The real answer, as with all sorts of things, is to measure it. Since the number is configurable (apparently), configure it! Run it with 1:1 threads to CPUs, 2:1, 1.5:1, whatever, and time the results. Fast one wins.
The number that your application needs; no more, and no less.
Obviously, if you're writing an application which contains some parallelisable algorithm, then you can probably start benchmarking to find a good balance in the number of threads, but bear in mind that hundreds of threads won't speed up any operation.
If your algorithm can't be parallelised, then no number of additional threads is going to help.
Yes, that's a perfectly reasonable approach. One thread per processor/core will maximize processing power and minimize context switching. I'd probably leave that as-is unless I found a problem via benchmarking/profiling.
One thing to note is that the JVM does not guarantee availableProcessors() will be constant, so technically, you should check it immediately before spawning your threads. I doubt that this value is likely to change at runtime on typical computers, though.
P.S. As others have pointed out, if your process is not CPU-bound, this approach is unlikely to be optimal. Since you say these threads are being used to generate images, though, I assume you are CPU bound.
number of processors is a good start; but if those threads do a lot of i/o, then might be better with more... or less.
first think of what are the resources available and what do you want to optimise (least time to finish, least impact to other tasks, etc). then do the math.
sometimes it could be better if you dedicate a thread or two to each i/o resource, and the others fight for CPU. the analisys is usually easier on these designs.

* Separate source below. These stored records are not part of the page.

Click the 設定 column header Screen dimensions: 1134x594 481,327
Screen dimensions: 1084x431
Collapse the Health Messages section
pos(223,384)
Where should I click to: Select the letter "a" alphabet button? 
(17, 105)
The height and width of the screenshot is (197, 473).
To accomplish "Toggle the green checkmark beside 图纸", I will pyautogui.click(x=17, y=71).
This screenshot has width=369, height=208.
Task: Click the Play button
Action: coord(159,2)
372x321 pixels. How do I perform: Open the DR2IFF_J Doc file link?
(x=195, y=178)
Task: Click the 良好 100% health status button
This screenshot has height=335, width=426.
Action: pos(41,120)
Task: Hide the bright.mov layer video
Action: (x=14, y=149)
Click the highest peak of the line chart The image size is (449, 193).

The benefit of using threads is to reduce wall-clock execution time of your program by allowing your program to work on a different part of the job while another part is waiting for something to happen (usually I/O). If your program is totally CPU bound adding threads will only slow it down. If it is fully or partially I/O bound, adding threads may help but there's a balance point to be struck between the overhead of adding threads and the additional work that will get accomplished. To make the number of threads equal to the number of processors will yield peak performance if the program is totally, or near-totally CPU-bound.
As with many questions with the word "should" in them, the answer is, "It depends". If you think you can get better performance, adjust the number of threads up or down and benchmark the application's performance. Also take into account any other factors that might influence the decision (if your application is eating 100% of the computer's available horsepower, the performance of other applications will be reduced).
This assumes that the multi-threaded code is written properly etc. If the original developer only had one CPU, he would never have had a chance to experience problems with poorly-written threading code. So you should probably test behaviour as well as performance when adjusting the number of threads.
By the way, you might want to consider allowing the number of threads to be configured at run time instead of compile time to make this whole process easier.
After seeing your edit, it's quite possible that one thread per CPU is as good as it gets. Your application seems quite parallelizable. If you have extra hardware you can use GridGain to grid-enable your app and have it run on multiple machines. That's probably about the only thing, beyond buying faster / more cores, that will speed it up.